Démasquer l’hypocrisie de la guerre « juste »
La guerre juste, nous dit-on. On montre les fous de Dieu de l’EI décapiter, tuer, pendre. On nous vend l’urgence de les mettre hors d’état de nuire. Mais qui est responsable de la situation ? Sûrement pas les civils qui se font tuer par les islamistes ou par les bombes censées les en protéger. Peu importe qui est derrière, ce sont les mêmes armes qui tuent toutes ces personnes. L’EI possède des armes dernier cri made in USA, prises aux mains de l’armée irakienne. Les 10 ans d’invasion occidentale en Irak auront donc, en plus d’avoir fait sombrer un peuple dans le chaos, donner le matériel militaire nécessaire aux terroristes et à leur œuvre. C’est donc ces armes qu’ils utilisent en Syrie contre les seuls qui les combattent réellement, les Kurdes, sous l’œil distant du régime de Bachar al-Assar, autrefois lui aussi ennemi numéro un.
Il n’y a donc aucune justice dans cette guerre, pas plus que dans les autres, il n’y a que l’impérialisme, le pouvoir et la cupidité.

Le piège de la guerre sainte
Cela étant dit, il ne faut pas minimiser la dangerosité et l’importance des islamistes.
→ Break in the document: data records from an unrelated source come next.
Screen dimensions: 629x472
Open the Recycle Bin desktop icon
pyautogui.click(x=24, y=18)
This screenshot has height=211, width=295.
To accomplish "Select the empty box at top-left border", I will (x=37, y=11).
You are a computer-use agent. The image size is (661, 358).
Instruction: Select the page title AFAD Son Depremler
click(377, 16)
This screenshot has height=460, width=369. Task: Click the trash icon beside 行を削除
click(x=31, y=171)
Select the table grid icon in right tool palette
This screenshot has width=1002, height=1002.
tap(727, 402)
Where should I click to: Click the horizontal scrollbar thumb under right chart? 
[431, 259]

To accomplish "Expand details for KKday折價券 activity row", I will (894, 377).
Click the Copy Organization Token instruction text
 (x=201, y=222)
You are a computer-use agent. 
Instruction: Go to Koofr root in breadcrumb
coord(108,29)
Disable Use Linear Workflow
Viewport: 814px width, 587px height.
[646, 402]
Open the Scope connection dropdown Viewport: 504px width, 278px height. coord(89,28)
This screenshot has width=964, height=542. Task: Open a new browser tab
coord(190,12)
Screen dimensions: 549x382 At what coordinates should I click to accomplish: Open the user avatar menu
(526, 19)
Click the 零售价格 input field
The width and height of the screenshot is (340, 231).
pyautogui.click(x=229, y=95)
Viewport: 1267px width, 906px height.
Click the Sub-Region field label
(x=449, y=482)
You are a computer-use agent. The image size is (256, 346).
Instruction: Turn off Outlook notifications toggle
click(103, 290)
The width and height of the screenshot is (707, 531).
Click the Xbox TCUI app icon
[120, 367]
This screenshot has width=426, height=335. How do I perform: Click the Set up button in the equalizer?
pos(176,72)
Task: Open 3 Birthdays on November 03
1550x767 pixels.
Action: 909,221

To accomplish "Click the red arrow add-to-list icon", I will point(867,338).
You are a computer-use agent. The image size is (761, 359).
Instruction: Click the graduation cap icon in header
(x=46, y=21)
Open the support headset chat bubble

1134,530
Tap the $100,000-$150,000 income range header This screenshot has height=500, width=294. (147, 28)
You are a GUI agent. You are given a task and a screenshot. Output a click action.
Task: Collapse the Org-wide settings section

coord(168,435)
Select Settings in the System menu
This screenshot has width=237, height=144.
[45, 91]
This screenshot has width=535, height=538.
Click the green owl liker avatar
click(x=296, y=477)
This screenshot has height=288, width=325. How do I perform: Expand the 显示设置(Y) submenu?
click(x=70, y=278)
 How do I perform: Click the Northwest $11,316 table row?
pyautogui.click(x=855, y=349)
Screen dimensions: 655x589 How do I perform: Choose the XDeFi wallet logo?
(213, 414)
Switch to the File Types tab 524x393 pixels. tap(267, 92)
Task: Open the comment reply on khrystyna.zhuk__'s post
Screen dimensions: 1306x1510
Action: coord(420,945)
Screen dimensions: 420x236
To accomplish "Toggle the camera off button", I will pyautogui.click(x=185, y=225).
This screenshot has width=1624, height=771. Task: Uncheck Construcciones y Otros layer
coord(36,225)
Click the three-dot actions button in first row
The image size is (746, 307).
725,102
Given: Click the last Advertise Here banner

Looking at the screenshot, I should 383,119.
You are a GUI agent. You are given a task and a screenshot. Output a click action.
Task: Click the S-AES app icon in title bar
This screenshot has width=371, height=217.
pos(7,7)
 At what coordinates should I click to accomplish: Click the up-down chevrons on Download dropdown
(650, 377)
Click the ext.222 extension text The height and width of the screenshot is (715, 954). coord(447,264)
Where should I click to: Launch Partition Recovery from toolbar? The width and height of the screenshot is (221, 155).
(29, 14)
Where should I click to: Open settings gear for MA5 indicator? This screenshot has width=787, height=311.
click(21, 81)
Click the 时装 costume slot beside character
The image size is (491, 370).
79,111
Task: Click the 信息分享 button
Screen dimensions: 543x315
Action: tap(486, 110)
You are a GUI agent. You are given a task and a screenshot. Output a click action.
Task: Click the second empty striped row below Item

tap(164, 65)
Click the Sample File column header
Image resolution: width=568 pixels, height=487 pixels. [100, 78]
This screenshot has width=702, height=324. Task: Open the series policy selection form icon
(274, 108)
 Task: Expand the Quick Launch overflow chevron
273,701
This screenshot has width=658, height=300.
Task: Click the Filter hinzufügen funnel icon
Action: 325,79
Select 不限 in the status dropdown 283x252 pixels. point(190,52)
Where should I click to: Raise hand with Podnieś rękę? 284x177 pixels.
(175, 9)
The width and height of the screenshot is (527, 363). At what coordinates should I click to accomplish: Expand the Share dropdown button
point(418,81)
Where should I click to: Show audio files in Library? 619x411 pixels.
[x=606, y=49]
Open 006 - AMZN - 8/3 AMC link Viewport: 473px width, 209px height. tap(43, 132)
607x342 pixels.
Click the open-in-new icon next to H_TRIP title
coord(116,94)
Sans fantasmer un djihad qui serait à nos portes (cette idée n’a pas de sens et ne sert que la xénophobie et le racisme de l’extrême droite), il se trouve que l’intégrisme musulman s’affirme particulièrement au Moyen-Orient, puis au Maghreb et en Afrique subsaharienne. L’EI est bien plus structuré qu’Al-Qaïda et a la volonté de créer un État pérenne, Aqmi n’est pas vaincu et, du côté chiite, le Hezbollah est l’organisation structurellement et politique fasciste la plus nombreuse et la plus armée du monde. Ce n’est donc pas une invention des impérialistes occidentaux que de dire que l’islamisme est un danger, et il nous faut ne pas tomber dans des pièges très présents dans notre camp. D’une part l’islamophobie, qui tend les bras à tous les non-musulmans français et qui n’est qu’un outil de division efficace pour la bourgeoisie. D’autre part, l’erreur affolante de voir les musulmans comme le sujet révolutionnaire du moment, et de revoir nos idéaux à la baisse pour les intégrer dans notre mouvement. C’est bien évidemment la tactique des résidus trotskistes et maoïstes, mais cela touche aussi le mouvement libertaire et le déstabilise quant à la façon de mener la lutte antireligieuse. Une seule solution dans ce contexte de guerre et de stigmatisation : débattre au sein de nos organisations et redéfinir nos méthodes luttes (mais certainement pas nos idées) pour qu’elles soient cohérentes et efficaces.

Choisir son camp
La position traditionnellement pacifiste des anarchistes est clairement insuffisante. La guerre, c’est mal, certes. Mais nous avons un projet, et il nous faut l’affirmer. Le fédéralisme libertaire est d’une pertinence incontestable dans une zone comme le Moyen-Orient où les conflits territoriaux et ethniques n’en finissent plus de déchirer les peuples. Il faut donc nouer des liens avec celles et ceux qui portent un projet progressiste. En l’occurrence, les révolutionnaires kurdes semblent être la lueur d’espoir pour un projet fédéraliste et pour la paix. L’expérience du confédéralisme démocratique à Rojava (Kurdistan syrien) et plus largement en Turquie et en Irak, est le seul projet qui pour le moment arrive à faire vivre plusieurs communautés bien différentes autour d’un fonctionnement politique égalitaire et laïque. Les unités de défense des femmes, qui ont joué un rôle combattant de premier ordre contre Bachaar al-Assad et aujourd’hui contre l’EI et qui organisent une autodéfense féminine contre les violences sexistes, ne peuvent que nous intéresser. Si nous devons choisir un camp, c’est donc celui-là, avec une prudence certaine sachant la réalité historique du Parti des travailleurs kurdes (PKK), son autoritarisme et son marxisme-léninisme. Mais sa transformation idéologique n’est pas une impossibilité. Les zapatistes du Chiapas (Mexique) avant eux ont opéré une réelle remise en cause de leurs fondamentaux pour s’approcher d’un projet et de pratiques sensiblement anarchistes. À nous d’ouvrir un dialogue avec les forces kurdes pour faire en sorte que cette transformation soit effective et totale.